Lesson 3 — Lineage, Audit Trails, and Orphan Cleanup

Module: Data Lakes — M06: Compaction, Lineage, and Lifecycle Position: Lesson 3 of 3 Source: Designing Data-Intensive Applications — Martin Kleppmann and Chris Riccomini, Chapter 11 ("Stream Processing — Event Sourcing"). Apache Iceberg specification, "Snapshot Properties" and "Maintenance" sections.

Source note: Lineage practice varies widely across deployments; the Artemis discipline described here is one specific pattern. The orphan-cleanup mechanic is well-specified by Iceberg's RemoveOrphanFiles action; verification against the current version is recommended.


Context

The previous two lessons handled the what of lifecycle work — consolidating small files and expiring old snapshots. This lesson handles the why and the cleanup of incidents the other jobs leave behind. Lineage is the audit trail that records what produced each commit: which job, which input snapshots, which transformation, which operator triggered it. Orphan cleanup is the reconciliation pass that finds files in the object store that no metadata references — debris from failed commits, interrupted compactions, or aborted maintenance jobs.

The two subjects pair because they share a common discipline: the metadata is the source of truth. Lineage records the metadata's history; orphan cleanup reconciles the object store against the metadata. Both jobs sit downstream of the commit path and serve the operations team rather than the analyst workload. A lakehouse without lineage is one no one can audit; a lakehouse without orphan cleanup is one whose object-store costs grow with the failure rate of every maintenance job.

This lesson develops both. The lineage schema that records what produced each commit with enough fidelity for forensic analysis. The schema-history compaction pattern that keeps the lineage's own metadata bounded. The orphan-detection scan that walks the object store and compares against metadata. The safety properties that prevent orphan cleanup from accidentally deleting an in-flight commit. The capstone's lifecycle worker runs both as part of its daily maintenance pass.


Core Concepts

What the Lineage Records

A commit's lineage answers questions like: which writer made this commit? Which input data did it transform? Which downstream consumers depend on it? At what timestamp did it happen? Was this a routine ingest, a backfill, a compaction, or an incident response? The lineage's job is to record enough context that the operations team can answer these questions months or years later.

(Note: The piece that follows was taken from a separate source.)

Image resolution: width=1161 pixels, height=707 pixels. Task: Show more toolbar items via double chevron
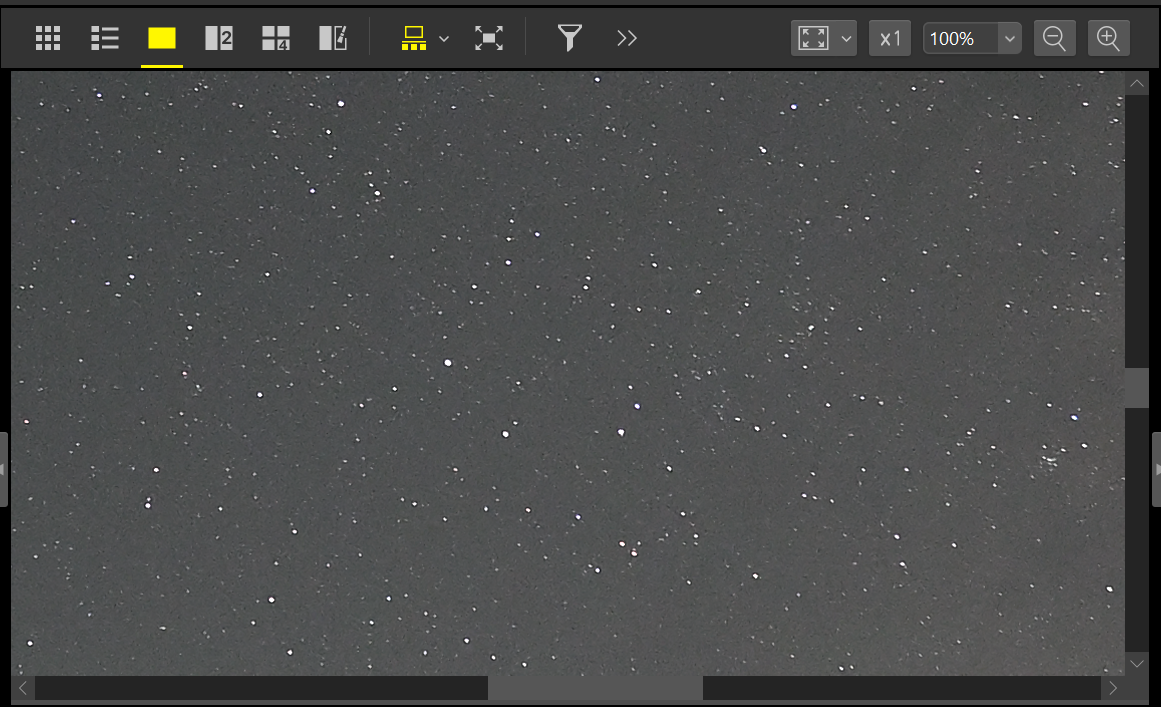click(x=627, y=39)
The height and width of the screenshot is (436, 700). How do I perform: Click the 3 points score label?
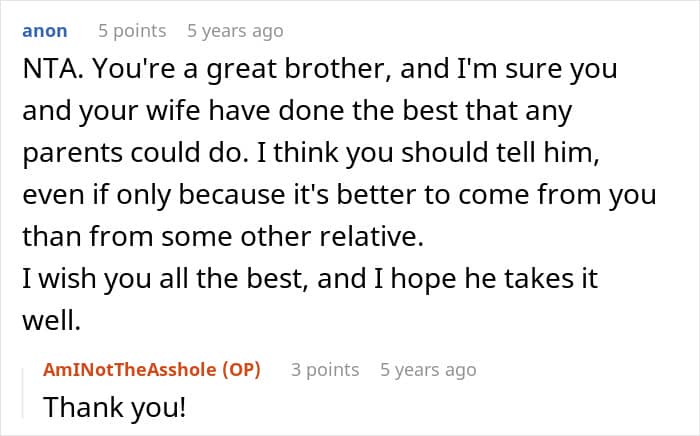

The Artemis archive's commit-lineage schema, attached to each snapshot via Iceberg's snapshot.summary field (key-value metadata; the Iceberg spec leaves the keys to the operator):

snapshot.summary:
  operation: "append" | "overwrite" | "compaction" | "expiration"
  writer.id: "ingest-pipeline-prod-1" | "compaction-worker-2" | ...
  writer.host: "ground-station-3.artemis.internal"
  writer.commit_hash: "a1b2c3d..."             // git SHA of the writer binary
  writer.invocation_id: "run-2024-03-15-1027"  // unique per writer invocation
  input.snapshot_ids: [4727, 4728]             // for compaction/replay commits
  input.row_count: 12000                       // rows ingested or processed
  input.bytes_compressed: 24831044
  trigger.type: "schedule" | "manual" | "incident-response"
  trigger.operator: "j.smith"                  // if trigger.type = manual
  trigger.ticket: "ARTEMIS-2024-03-15-3"       // if incident-response

The fields are operational. writer.id identifies the producing service. commit_hash ties the data to a specific binary version, which the audit team can use to read the transformation logic at the time. invocation_id distinguishes between multiple runs of the same writer (e.g., two backfill jobs). input.snapshot_ids records the upstream data — for compaction, the source snapshot whose files were consolidated; for replay-derived data, the snapshot the replay was run against. trigger.type records why the commit happened — a routine schedule run, an operator-initiated change, an incident-response action. trigger.ticket ties incident-response commits to the originating issue.

The discipline. Every commit, no exceptions, writes these fields. The writer code is the only place that knows what it's doing; the lineage must be recorded at commit time, not reconstructed later. The Artemis archive's ingest writer, compaction worker, and replay tooling all populate the lineage fields as part of their normal commit path; a commit that omits required lineage fields is rejected by a pre-commit validation hook (added to the table format library; it inspects snapshot.summary against the table's required-keys configuration).

DDIA (Ch. 11, "Event Sourcing") makes the same point in the stream-processing context: "Event sourcing has the property that the application state is determined by the sequence of events. If you keep the entire history of events, you have an audit log of everything that has ever happened." The lakehouse's snapshot history is exactly this event log; the lineage metadata is what makes the events meaningful for audit.

The Audit Use Cases

The Artemis archive's audit team has three recurring queries against the lineage. Each one motivates a specific aspect of the schema.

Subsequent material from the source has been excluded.